Le blog de Laurence Benaïm

Le 01 Déc 2011, par Karine Porret

Blanche Isabelle

  • ©Pascal Victor

Au théâtre de l’Odéon, la reprise d’Un Tramway nommé désir par Krzysztof Warlikowski, spectacle phare de l’an dernier, fait salle comble cette fois encore. Même si cette adaptation, par la coqueluche des scènes européennes, use et abuse des références (extraits de la Jérusalem délivrée ou du Banquet de Platon, blague de Coluche)-, ce qui alourdit la pièce et lasse un peu. Car il y a, dans ce voyage au bout de la folie, des moments extraordinaires. Et surtout, il y a Isabelle Huppert. Dans le rôle de Blanche Dubois, elle est juste inouïe, jusqu’au bout d’elle-même. Dès la première scène, elle s’offre en pâture, en équilibre sur un tabouret au centre de la scène, déjà au bout du rouleau, déjà en manque, la langue pâteuse, le corps secoué de démangeaisons, se triturant les seins, le sexe.

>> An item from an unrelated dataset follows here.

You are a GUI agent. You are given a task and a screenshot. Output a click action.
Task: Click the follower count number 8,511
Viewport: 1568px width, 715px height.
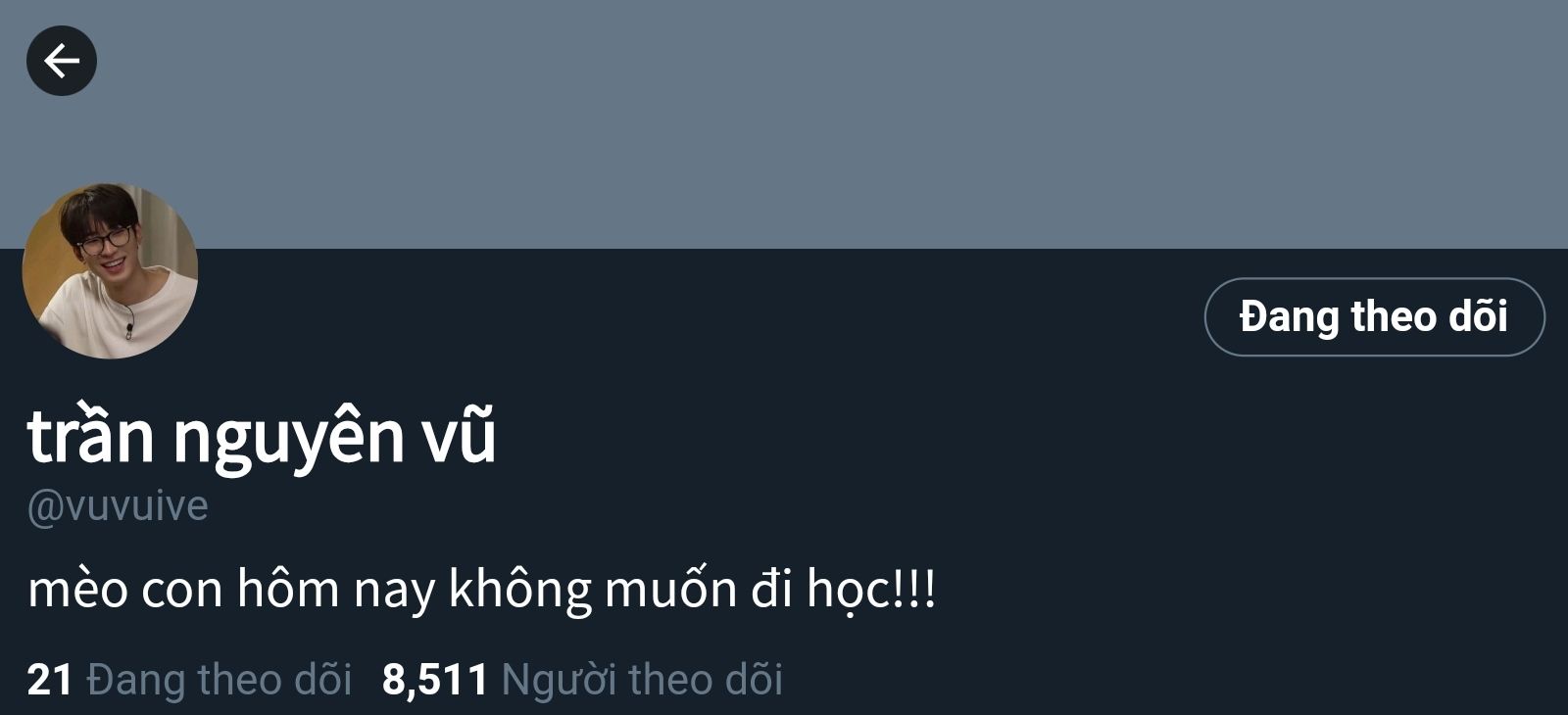pos(434,681)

Et puis tout au long de la pièce, sublime, offerte, se collant contre les parois vitrées du décor, tel un insecte cherchant en vain à s’échapper, prenant des bains pour calmer ses nerfs, passant d’un instant à l’autre de la petite fille capricieuse à la folle hystérique, tour à tour lucide et terrorisée, méprisante et insupportable, séductrice, perdue.

"Un Tramway", d’après "Un Tramway nommé Désir" de Tennessee Williams, mise en scène de Krzysztof Warlikowski, avec Isabelle Huppert, Andrzej Chyra, Florence Thomassin, Yann Collette, Renate Jett, Cristian Soto. Jusqu’au 17 décembre 2011 au théâtre de l’Odéon, Paris 6ème.